Here’s a great, simple article on applied category theory! I’m glad that it explains a bit about ‘green mathematics’ and my struggle to do mathematics that will help the world.

Natalie Wolchover interviewed me twice for this, and it also features Matteo Capucci, Brendan Fong, Bob Coecke, David Spivak, Amar Hadzihasanovic, Nathaniel Osgood and Tom Leinster.

https://www.quantamagazine.org/can-the-most-abstract-math-make-the-world-a-better-place-20260304/

Can the Most Abstract Math Make the World a Better Place? | Quanta Magazine

Columnist Natalie Wolchover explores whether applied category theory can be “green” math.

Quanta Magazine

@johncarlosbaez very interesting!

I've had to brush up on category theory recently as the work I'm doing right now has become very intertwined with it: the research team I'm on is developing a tool that makes functional programming more convenient (especially for beginners) by automatically coercing values to the right types (even when the coercions are nontrivial). This would essentially allow you to define a function to operate on values of some type T, and then automatically be able to apply that same function to any data structure containing values of type T with just a regular function call (among other things).

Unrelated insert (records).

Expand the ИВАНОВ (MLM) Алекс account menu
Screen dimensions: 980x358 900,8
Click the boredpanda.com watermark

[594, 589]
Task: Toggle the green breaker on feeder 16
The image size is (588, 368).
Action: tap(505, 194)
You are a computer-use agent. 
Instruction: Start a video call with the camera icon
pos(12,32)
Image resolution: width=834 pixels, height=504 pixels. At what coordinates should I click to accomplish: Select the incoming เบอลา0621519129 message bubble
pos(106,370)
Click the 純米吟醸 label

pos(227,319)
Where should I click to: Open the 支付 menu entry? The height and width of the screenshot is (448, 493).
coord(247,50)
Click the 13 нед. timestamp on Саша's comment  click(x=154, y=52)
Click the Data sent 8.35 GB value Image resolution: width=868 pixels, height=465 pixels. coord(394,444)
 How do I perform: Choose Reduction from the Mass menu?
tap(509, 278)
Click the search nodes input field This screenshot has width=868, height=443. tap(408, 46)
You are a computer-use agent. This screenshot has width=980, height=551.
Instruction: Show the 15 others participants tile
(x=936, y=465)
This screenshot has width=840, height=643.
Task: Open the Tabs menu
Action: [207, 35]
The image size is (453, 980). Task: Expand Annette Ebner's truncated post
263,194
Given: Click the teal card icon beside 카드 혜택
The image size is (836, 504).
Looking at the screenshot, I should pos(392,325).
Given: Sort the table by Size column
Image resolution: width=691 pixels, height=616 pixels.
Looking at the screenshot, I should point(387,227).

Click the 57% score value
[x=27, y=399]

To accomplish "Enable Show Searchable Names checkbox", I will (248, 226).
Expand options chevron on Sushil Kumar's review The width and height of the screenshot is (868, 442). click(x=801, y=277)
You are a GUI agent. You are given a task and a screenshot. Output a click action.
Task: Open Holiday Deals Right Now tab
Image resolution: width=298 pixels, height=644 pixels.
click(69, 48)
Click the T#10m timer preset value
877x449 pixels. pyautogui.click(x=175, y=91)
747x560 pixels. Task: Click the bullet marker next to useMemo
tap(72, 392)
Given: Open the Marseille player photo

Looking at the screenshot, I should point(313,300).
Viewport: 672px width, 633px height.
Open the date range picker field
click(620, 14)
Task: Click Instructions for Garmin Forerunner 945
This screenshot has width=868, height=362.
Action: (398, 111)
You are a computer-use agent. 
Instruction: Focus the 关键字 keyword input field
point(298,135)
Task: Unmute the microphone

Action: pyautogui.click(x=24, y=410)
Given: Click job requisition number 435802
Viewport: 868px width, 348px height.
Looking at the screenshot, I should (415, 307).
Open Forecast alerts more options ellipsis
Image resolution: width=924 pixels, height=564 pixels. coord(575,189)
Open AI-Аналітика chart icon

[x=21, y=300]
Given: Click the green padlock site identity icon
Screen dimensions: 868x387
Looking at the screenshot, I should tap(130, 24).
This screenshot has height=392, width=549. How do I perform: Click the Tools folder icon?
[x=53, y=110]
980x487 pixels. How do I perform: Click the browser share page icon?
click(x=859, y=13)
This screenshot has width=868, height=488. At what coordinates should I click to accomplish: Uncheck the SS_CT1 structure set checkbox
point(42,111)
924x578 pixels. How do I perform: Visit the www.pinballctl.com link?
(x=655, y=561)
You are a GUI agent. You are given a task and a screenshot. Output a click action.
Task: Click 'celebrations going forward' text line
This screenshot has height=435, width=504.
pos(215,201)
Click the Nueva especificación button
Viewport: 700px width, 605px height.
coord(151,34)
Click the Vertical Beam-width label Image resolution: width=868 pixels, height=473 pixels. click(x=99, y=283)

In order to do such a thing soundly, we're finding category theory to be a nice way to attack it, although we're still ironing out the specifics.

@tarix29 - great! Indeed, when type theory gets sufficiently subtle it tends to be good to bring in category theory. I'm not at all an expert on type theory, but I've listened to lots of conversations where I can't tell whether people are doing category theory or type theory, because the borderline is so fuzzy.
@johncarlosbaez I like the article for sure. I didn't know about your family connection with Joan Baez! I'm glad to know that now. Also, the article provides such a broad view that I'm starved for details. How's the application of category theory, per se, any better than our current choice of using flowcharts and functions? Is there a place where I can read about category theoretic concepts being applied to model, say, a toy real-world problem?

@adityakhanna - in my blog I often talk about my work on applied category theory. Here's a blog article with a link to a more detailed article on how we're applying category theory to public health:

https://johncarlosbaez.wordpress.com/2025/09/11/categories-for-public-health-modeling/

Other people would give you very different examples, but this is my favorite.

Categories for Public Health Modeling

How, exactly, can category theory help modeling in public health? I wrote a paper about this with two people who helped run Canada’s COVID modeling, together with a software engineer and a ma…

Azimuth
@johncarlosbaez oop there doesn't seem to be a link
@adityakhanna - there should be a link now. There are difficulties with posting links to Azimuth: Mastodon claims the owner of the blog needs to give permission, and though the owner is me I don't know how that works. Luckily there is a workaround.